3. Symptoms and Spread:
These needle rusts are caused by fungi that require more than one host in order to complete their life cycles: the primary hosts are spruce and the alternate hosts are two shrubby evergreen members of the Heath family, Labrador tea (Ledum groenlandicum) and leatherleaf (Chamaedaphne calyculata). Therefore, these diseases are often first evident in stands located near swamps or wet areas where the alternate hosts are present. Infected trees are rarely killed but the primary damage results in needle loss, which renders the trees unfit for sale.
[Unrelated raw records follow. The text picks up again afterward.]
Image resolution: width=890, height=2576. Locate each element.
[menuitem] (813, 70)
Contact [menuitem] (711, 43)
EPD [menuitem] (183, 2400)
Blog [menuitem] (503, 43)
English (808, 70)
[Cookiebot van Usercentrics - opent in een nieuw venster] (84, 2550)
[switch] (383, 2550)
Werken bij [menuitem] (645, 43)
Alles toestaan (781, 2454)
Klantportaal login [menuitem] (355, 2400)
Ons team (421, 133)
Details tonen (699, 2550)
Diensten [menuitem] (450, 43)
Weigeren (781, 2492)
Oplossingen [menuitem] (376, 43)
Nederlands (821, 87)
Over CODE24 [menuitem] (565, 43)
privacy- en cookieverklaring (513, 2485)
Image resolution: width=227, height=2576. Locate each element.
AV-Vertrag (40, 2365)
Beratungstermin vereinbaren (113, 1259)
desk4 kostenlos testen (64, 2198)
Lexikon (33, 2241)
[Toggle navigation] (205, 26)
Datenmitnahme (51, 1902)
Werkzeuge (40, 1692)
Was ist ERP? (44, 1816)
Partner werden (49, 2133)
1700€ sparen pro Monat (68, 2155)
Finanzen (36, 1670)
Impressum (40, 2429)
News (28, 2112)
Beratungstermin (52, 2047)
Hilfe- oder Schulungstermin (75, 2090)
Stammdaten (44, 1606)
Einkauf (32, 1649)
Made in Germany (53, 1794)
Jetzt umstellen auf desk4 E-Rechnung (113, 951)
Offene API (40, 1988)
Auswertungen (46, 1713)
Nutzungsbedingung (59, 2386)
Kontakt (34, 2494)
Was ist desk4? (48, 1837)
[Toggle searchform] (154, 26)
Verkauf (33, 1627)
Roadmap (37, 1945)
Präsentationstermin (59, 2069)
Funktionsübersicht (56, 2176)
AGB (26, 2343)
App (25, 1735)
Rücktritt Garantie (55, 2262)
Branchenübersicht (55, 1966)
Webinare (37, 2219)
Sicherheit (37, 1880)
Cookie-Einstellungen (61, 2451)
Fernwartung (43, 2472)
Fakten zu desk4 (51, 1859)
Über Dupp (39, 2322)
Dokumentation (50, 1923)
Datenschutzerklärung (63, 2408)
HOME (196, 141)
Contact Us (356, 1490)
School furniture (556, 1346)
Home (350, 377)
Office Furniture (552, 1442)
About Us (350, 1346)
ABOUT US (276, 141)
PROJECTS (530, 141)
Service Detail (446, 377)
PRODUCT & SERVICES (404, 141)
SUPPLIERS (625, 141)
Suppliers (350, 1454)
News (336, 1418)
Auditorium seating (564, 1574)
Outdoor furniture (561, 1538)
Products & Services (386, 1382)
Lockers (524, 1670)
Symptoms on spruce first appear as whitish blisters (aecia) on the surface of the current season’s needles in midsummer. These blisters burst open and reveal distinctive yellow-orange spores (aeciospores) that are readily wind-blown to the alternate hosts in the summer. Once on the alternate hosts, the fungal spores germinate and infect the leaves in which the fungus overwinters. The following spring, white blisters or pustules (telia) develop on the lower surfaces of the infected leaves and rupture the epidermis. Distinctive yellow-orange spores (teliospores) germinate and produce another type of spore (basidiospores) that is released and carried by the wind to infect newly emerging and developing spruce needles. By midsummer, symptoms are evident on the current season’s needles and the disease cycle starts again. Symptoms on heavily infected trees can be quite dramatic as the trees appear golden yellow from a distance. Infected needles usually die and are cast by late summer—in severe cases, trees can lose up to 90% of their new needles. While spruce needle rust is not considered fatal, repeated infections may retard growth and reduce marketability.

4. Control:
a. Use healthy stock and maintain tree vigor;
b. avoid planting susceptible spruce trees near swampy areas where the alternate hosts may be prevalent;
c. roguing and removing diseased trees may help to reduce inoculum;
d. use resistant species, if possible:
--Norway and Black Hills spruce are fairly resistant
e. fungicides are essentially ineffective for control.


Summary

Although several needle rusts caused by Chrysomyxa spp. have been reported from Connecticut, in 1996, a new needle rust was documented in the state. This rust was identified as C. weirii. This fungus is different from the other rust species since it only requires one type of host (spruce) in order to complete its life cycle. The other species require two different hosts in order to complete their life cycles. This fact sheet describes the symptoms, timing, spread, and methods for managing these diseases in home plantings and in commercial Christmas tree plantations.